Now normally at this time I would announce who has been appointed as head boy, head girl and head of prefects. Unfortunately because of the disruption caused by the firestorm caused by Wildrover’s exploding motorcycle and the fact that some of you were storing semtex at the last premises allied to the fact that all of the original candidates failed their criminal record checks it is not possible for me to do this. The rationalising proposal received from Osiol to combine all of these roles into one supreme commander of the pupils’ democratic reform movement is under serious consideration by the Board of Governors as we speak. Yes niejestemcapita you can put your name forward for the job if you wish but I suggest you might want to have an easier name to remember when canvassing. I’m not sure if Osiol is standing or not Wyspi. He’s playing it close to his chest. Nice to see you’ve woken up at the mention of chest Southern. By the way, your elected options for this year are not acceptable. You can’t do human biology three times. Some mathematics may be useful for you.
So children that are most of the points that I wished to cover. Do you have nay questions for me? Fek, girls, drink, arse is not really a question is it SeanBM. Oh and your request for a paint balling contest in the girls dormitory is denied by the way. Yes noiimigration or Glaswegians or whatever your name is, Polish is a compulsory class this year. No you are not excused from it. Dtaylor please come down from the walls. Your crampons are making holes in the ornate plasterwork. What now Espana? ShelleyS is not picking on you again. It was merely a forceful exchange of views. Don’t be so sensitive. ShelleyS I think it is unfair to refer to the whole class as being retarded. Some of them are quite intelligent, brooding and malevolent perhaps but still intelligent. Yes Terrabull you can hang your portrait in the entrance hall. Not you though Wroclaw Boy, you look too much like Roy ‘Chubby’ Brown in it. And that language would make Roy proud too.
The bell for the end of class rings, echoing solemnly around the dusty corridors of the new home of Big School. Outside the class a number of pupils who should have attended Szarlotka’s lesson but who sat in the corridor smoking and playing on their games consoles are trampled to death by the exiting hordes.
As Szarlotka sips his water and gazes morosely out of the window to where several members of the Combined Cadet Force are torturing member of the kitchen staff to uncover the wherabouts of the last supplies of frozen fries, the ancient bakelite telephone on his desk rings.

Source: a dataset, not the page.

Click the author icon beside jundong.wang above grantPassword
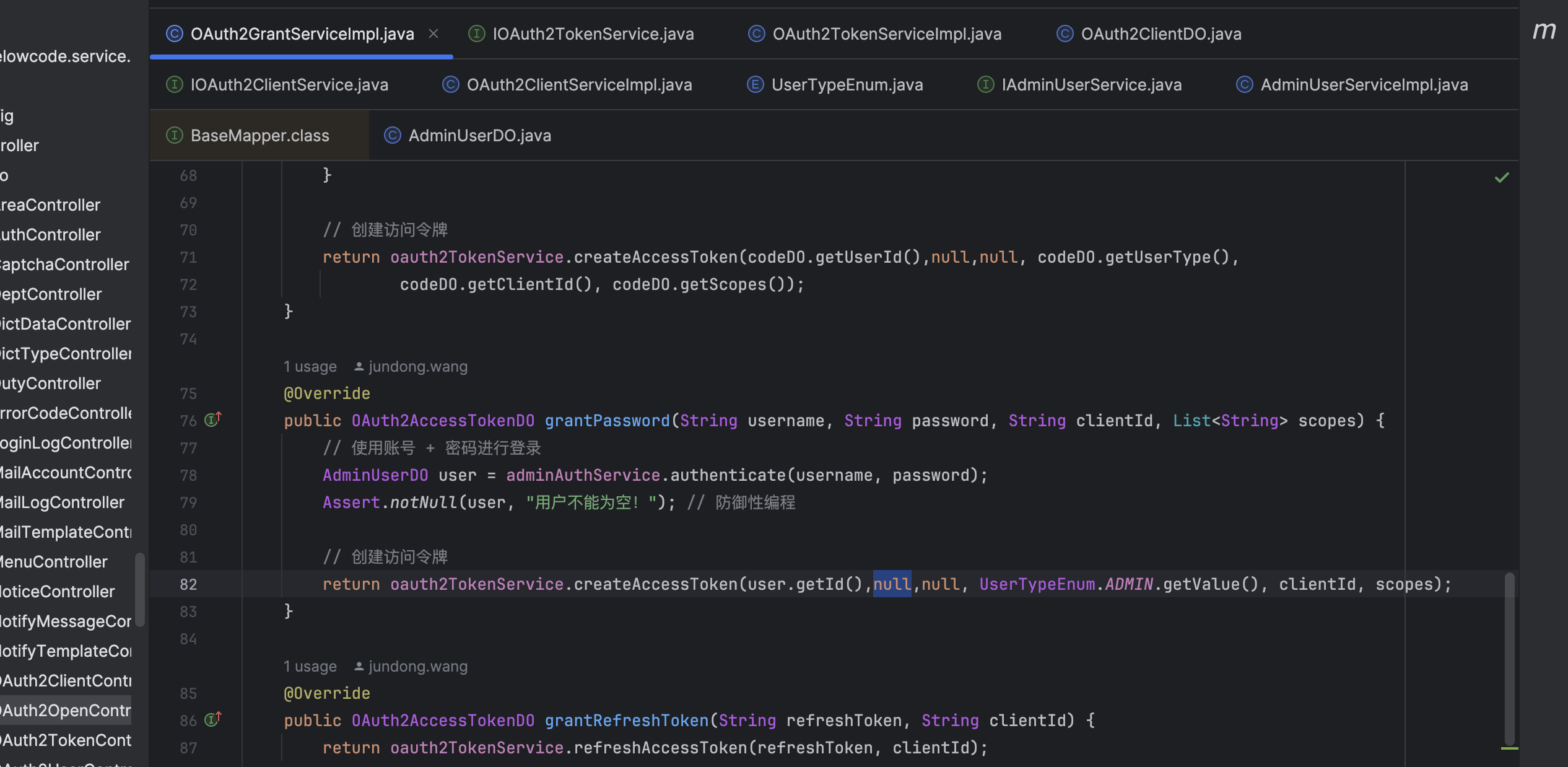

Yes headmaster, the induction class has just finished. It went as well as could be expected. It looks like we have around 5 to 6 deaths, four class action suits, two racial discrimination claims and I’m not sure if we have removed all of the explosives yet. Yes I agree with you, I’ll call the PR people at the end of this call. I think all in all it could be a challenging year. No, of course we won’t bother you unless the body count goes above the hundred mark. Have a good day Sir.